Bank of America (NYSE:BAC) has taken a number of steps to position itself for future growth, but it remains vulnerable in a number of areas, and when an inevitable slowdown in the economy is taken into consideration, along with existing headwinds, it appears it would be best to hold onto shares of the giant bank, but not to add to a position at this time.
The obvious caveat to that would be if the share price takes a big hit, which would of course be a buying opportunity. But over the near term, there is a lot to be concerned about, as there is a lack of visibility in a number of areas which make it difficult to know the direction the firm will take.
One of the positive catalysts for Bank of America is it does have some momentum going for it since it fell to a little over $5 per share in the latter part of 2011. In early 2009 it plummeted to almost $3 per share before rebounding.
Another positive for the stock is the company's continual focus on strengthening its balance sheet. So far it has brought about better capital ratios, and that should continue into the future.
On the revenue side, Bank of America is competing strongly with a variety of new products, which bodes well for the long term once it shrinks the negative catalysts that continue to weigh on the performance of the company.
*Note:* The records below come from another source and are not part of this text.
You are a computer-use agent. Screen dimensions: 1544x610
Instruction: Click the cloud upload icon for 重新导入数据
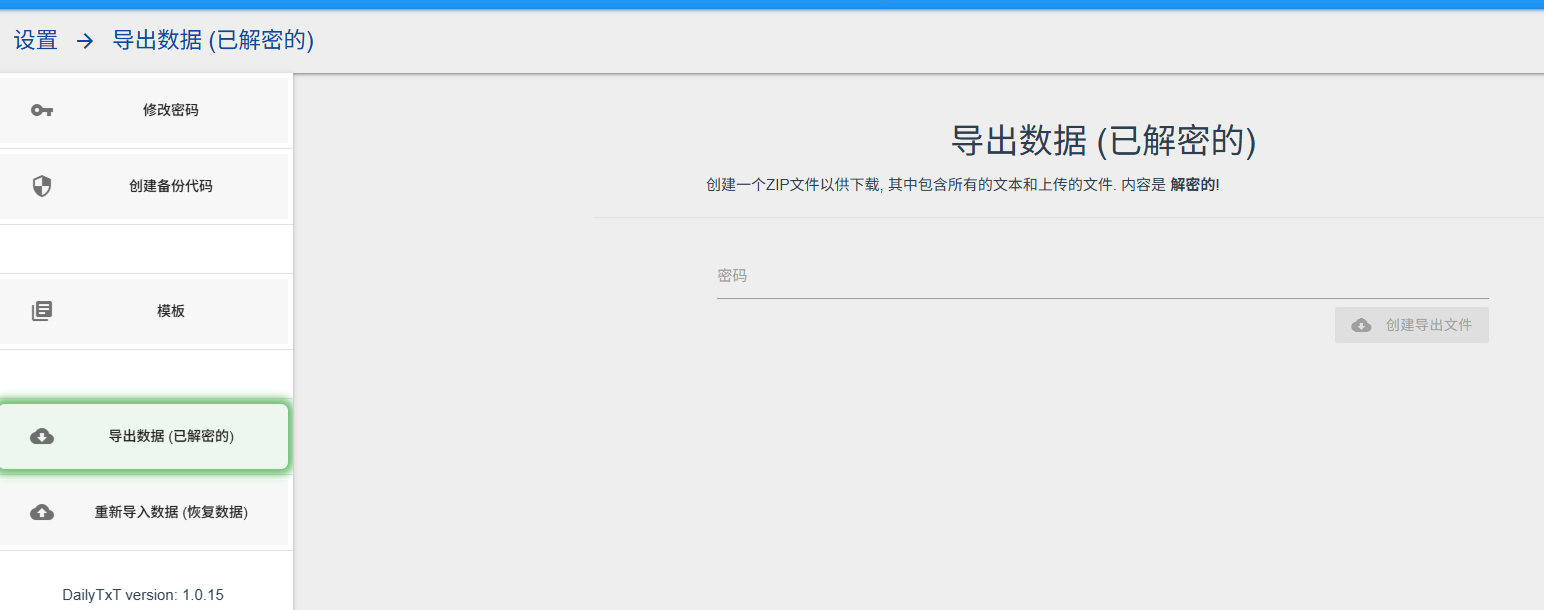click(x=42, y=512)
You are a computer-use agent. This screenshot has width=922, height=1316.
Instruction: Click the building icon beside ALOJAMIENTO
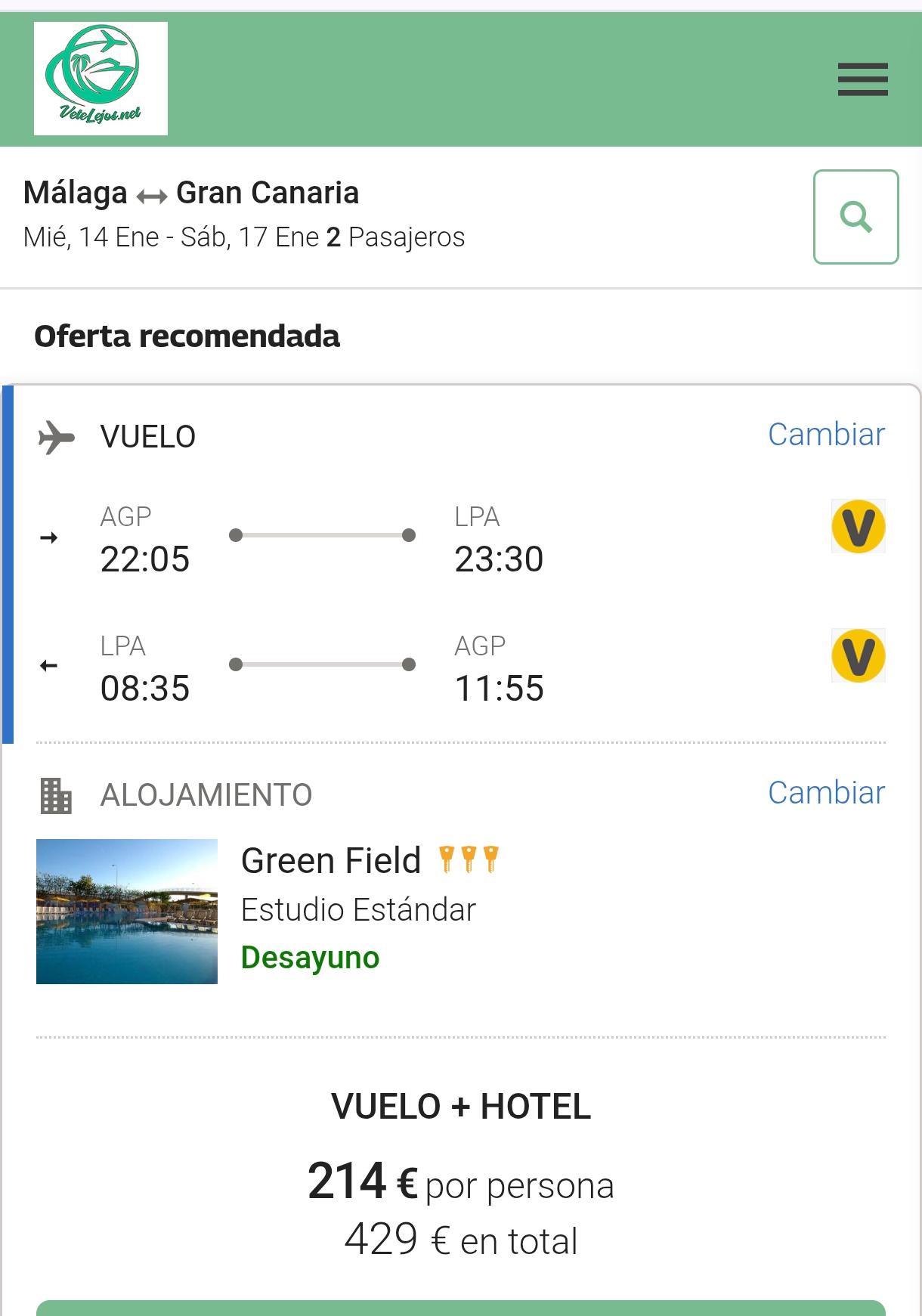point(56,795)
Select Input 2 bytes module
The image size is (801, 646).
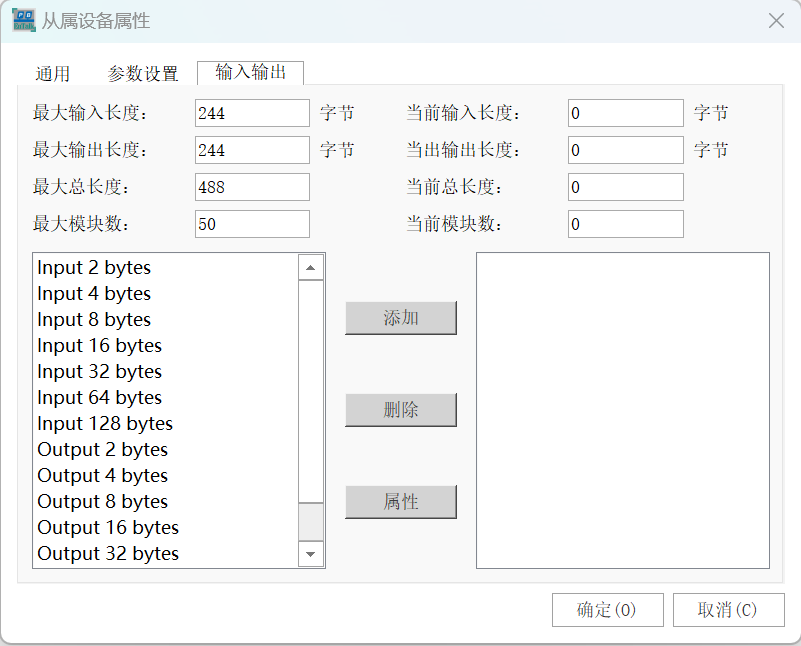tap(94, 268)
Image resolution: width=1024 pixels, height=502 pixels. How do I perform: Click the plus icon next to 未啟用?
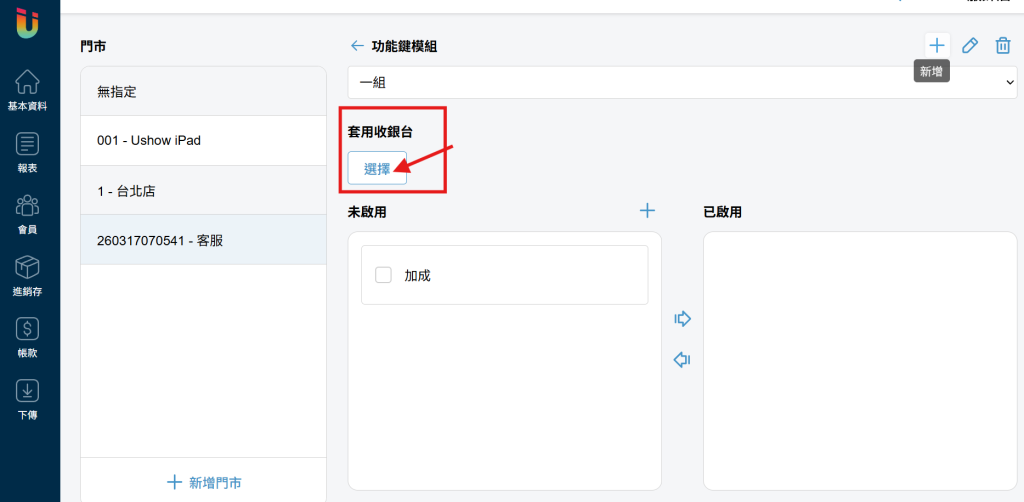[647, 210]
At this time, most of its performance is associated with improved efficiencies and lowering costs, rather than improving revenue. Once it is able to transfer from a defensive to an offensive strategy, the company should be able to generate solid returns. I don't believe BofA is there yet, and it could take a couple of more years to reach that level.
The trajectory of the share price and ongoing headwinds suggests it may be time to take a break with Bank of America and wait for more clarity in the near term. It looks like it could be ready to correct in the not too distant future based upon headwinds and the pace of upward movement in the share price of the company over the last year.
As with most of the banking and/or financial industry, regulatory issues remain a concern; one that makes it impossible to fairly accurately project the performance of Bank of America and other financial institutions.
Along with that is the ongoing litigation, which for the same reason as additional regulations, clouds the short-term future of Bank of America. This regulatory and litigation environment will continue for some time. Only when that settles down and becomes more visible will we get a clearer picture of the company.
Continuing to weigh on Bank of America is the low interest rate environment, which it appears the Federal Reserve will continue to maintain for a long time. Until that changes, it must always be included in an assessment of the firm.
Other catalysts weighing on BofA are derivative positions, a decrease in loans, and deposits pricing pressure, which combined continue to pressure the top line.
Bank of America has done better with shrinking operating expenses via cost-cutting measures, but other areas of the company are sure to increase costs.
For example, the company will continue to invest in itself, and while that is probably good for the long term outlook of the company, over the next year or so it will result in downward pressure.
The weakness of the company as it works to adapt itself to the changes in regulations will be exposed when the next recession hits. If it doesn't happen for a couple of years, Bank of America may not be impacted in a big way. If it happens sooner than later, it will definitely take a big hit because of the lack of growth catalysts to overcome a recession. The depth of the recession will also determine the amount of the effect.
Taken together, it looks like headwinds will overcome tailwinds, and the stock will likely take a dip for a period of time. At that point in time it would be time to add to a position. For now I would hold off until the share price corrects.
Disclosure: I have no positions in any stocks mentioned, and no plans to initiate any positions within the next 72 hours. I wrote this article myself, and it expresses my own opinions. I am not receiving compensation for it (other than from Seeking Alpha). I have no business relationship with any company whose stock is mentioned in this article.